*What to work on*
Please return every line of the records that contains the word "Switch".

*Provided information*

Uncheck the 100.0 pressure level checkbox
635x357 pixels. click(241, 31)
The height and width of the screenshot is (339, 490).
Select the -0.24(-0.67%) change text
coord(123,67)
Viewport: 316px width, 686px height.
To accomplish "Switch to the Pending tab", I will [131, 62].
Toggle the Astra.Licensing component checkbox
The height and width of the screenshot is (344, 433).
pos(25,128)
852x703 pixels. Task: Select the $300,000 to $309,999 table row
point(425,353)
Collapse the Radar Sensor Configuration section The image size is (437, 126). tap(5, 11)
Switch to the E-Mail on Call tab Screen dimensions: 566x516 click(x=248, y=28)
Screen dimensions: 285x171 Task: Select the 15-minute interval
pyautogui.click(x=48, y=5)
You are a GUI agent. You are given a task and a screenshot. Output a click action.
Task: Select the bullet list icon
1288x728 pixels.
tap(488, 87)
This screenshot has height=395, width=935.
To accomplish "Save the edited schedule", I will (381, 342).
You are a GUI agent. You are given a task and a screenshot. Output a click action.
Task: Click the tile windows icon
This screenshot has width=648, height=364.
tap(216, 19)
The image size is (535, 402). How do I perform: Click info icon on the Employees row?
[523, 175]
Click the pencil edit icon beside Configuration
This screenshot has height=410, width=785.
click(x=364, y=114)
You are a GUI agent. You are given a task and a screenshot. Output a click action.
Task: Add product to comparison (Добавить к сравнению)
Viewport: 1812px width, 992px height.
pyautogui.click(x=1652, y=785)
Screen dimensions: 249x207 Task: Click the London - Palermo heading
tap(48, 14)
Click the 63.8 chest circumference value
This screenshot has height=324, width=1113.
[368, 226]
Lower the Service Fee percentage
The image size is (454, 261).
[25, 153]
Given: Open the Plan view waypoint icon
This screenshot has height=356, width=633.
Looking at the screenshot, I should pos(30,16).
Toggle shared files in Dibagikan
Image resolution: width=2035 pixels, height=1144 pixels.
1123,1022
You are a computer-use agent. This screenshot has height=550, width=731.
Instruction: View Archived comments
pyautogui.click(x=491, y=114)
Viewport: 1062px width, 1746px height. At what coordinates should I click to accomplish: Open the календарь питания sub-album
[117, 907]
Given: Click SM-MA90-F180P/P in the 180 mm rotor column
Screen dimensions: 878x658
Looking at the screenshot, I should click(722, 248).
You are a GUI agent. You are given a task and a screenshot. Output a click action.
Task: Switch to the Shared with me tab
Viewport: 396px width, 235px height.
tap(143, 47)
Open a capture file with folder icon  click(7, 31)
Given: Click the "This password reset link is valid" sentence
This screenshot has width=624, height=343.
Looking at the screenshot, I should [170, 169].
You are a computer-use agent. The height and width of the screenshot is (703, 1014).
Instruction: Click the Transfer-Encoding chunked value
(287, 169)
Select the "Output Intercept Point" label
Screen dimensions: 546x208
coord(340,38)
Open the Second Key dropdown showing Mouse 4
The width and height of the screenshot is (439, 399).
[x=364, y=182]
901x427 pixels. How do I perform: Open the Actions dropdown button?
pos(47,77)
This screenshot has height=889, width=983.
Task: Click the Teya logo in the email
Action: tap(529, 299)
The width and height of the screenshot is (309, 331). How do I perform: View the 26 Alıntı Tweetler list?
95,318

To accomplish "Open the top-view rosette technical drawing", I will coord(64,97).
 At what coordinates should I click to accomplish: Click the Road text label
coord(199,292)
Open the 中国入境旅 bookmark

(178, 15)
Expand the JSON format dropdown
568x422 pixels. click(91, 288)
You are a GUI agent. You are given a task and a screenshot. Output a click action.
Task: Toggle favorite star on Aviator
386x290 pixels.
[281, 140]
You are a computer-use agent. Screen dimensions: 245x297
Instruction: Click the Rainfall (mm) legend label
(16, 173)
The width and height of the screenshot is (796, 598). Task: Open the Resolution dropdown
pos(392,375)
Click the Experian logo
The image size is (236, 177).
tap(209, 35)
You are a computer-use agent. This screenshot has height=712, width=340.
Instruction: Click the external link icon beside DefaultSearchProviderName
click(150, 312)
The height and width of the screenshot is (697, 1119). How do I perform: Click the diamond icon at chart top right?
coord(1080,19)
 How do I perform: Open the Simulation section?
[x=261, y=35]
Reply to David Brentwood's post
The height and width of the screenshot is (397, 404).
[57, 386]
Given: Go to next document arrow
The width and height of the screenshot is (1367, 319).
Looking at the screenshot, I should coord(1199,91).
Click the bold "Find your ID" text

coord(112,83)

*Written answer*
To accomplish "Switch to the Pending tab", I will [131, 62].
Switch to the E-Mail on Call tab Screen dimensions: 566x516 click(x=248, y=28)
Task: Switch to the Shared with me tab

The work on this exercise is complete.